Maurice was born in the DRC but grew up in Zambia. In his early years, he dreamt of becoming an agricultural officer, though he started his career as a drilling assistant (on a temporary contract).
In 2019, Maurice shifted professions and took on the role as a cleaner for Kamoa’s external facilities service provider, IFS. After joining IFS, he soon grew interested in becoming a chef. With the help of Chef Bashford, he obtained three years of culinary training in Lubumbashi. Now, as the Head Chef at Kamoa Village and Kukula, Chef Maurice leads a team of between nine and 18 in the kitchen.

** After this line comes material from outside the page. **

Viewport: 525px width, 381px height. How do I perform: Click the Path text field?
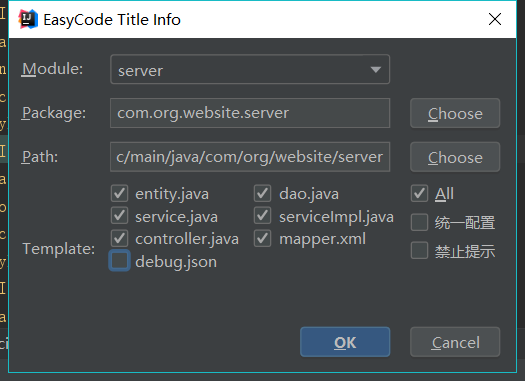(x=250, y=157)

His day starts at 4am, as breakfast needs to be prepared early. Chef Maurice also prepares lunches and dinners each day. He takes delight in cooking nutritious meals for both employees and those attending functions at the site. His favourite dishes to prepare include oxtail, ossobuco and curry. His bakery team prepares delicious desserts every day, such as swan-shaped chocolate éclairs or delicious cakes, as well as mouth-watering freshly baked bread and rolls. When employees have special dietary needs, such as Halaal, Chef Maurice ensures that their meals are cooked individually.

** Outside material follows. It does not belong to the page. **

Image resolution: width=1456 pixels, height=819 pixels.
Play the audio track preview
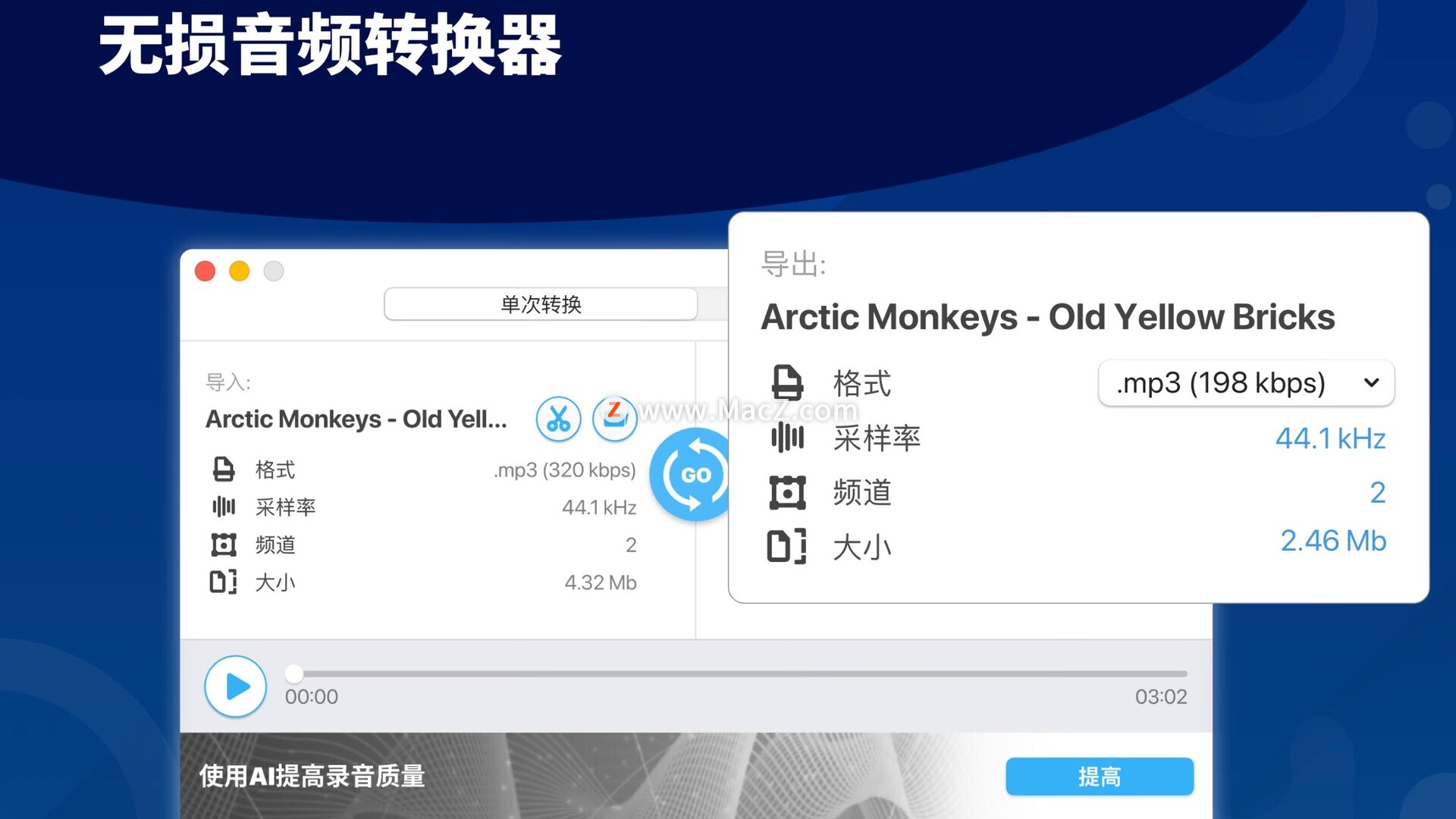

Kamoa Village sources its food from Lubumbashi and the surrounding communities. The communities supply a variety of vegetables such as cabbage, okra, lengalenga, eggplants, tomatoes, peppers, kasava leaves and onions. Eggs are sourced from the local female co-operative established by Kamoa’s sustainable livelihoods initiative.
Chef Maurice’s passion for hospitality and good food make him an invaluable asset to the Kamoa Village, and he has big dreams – with support from IFS, he is currently training to become the catering manager.
“We have many functions for guests such as ministers or investors and I like to cook for them”, he says.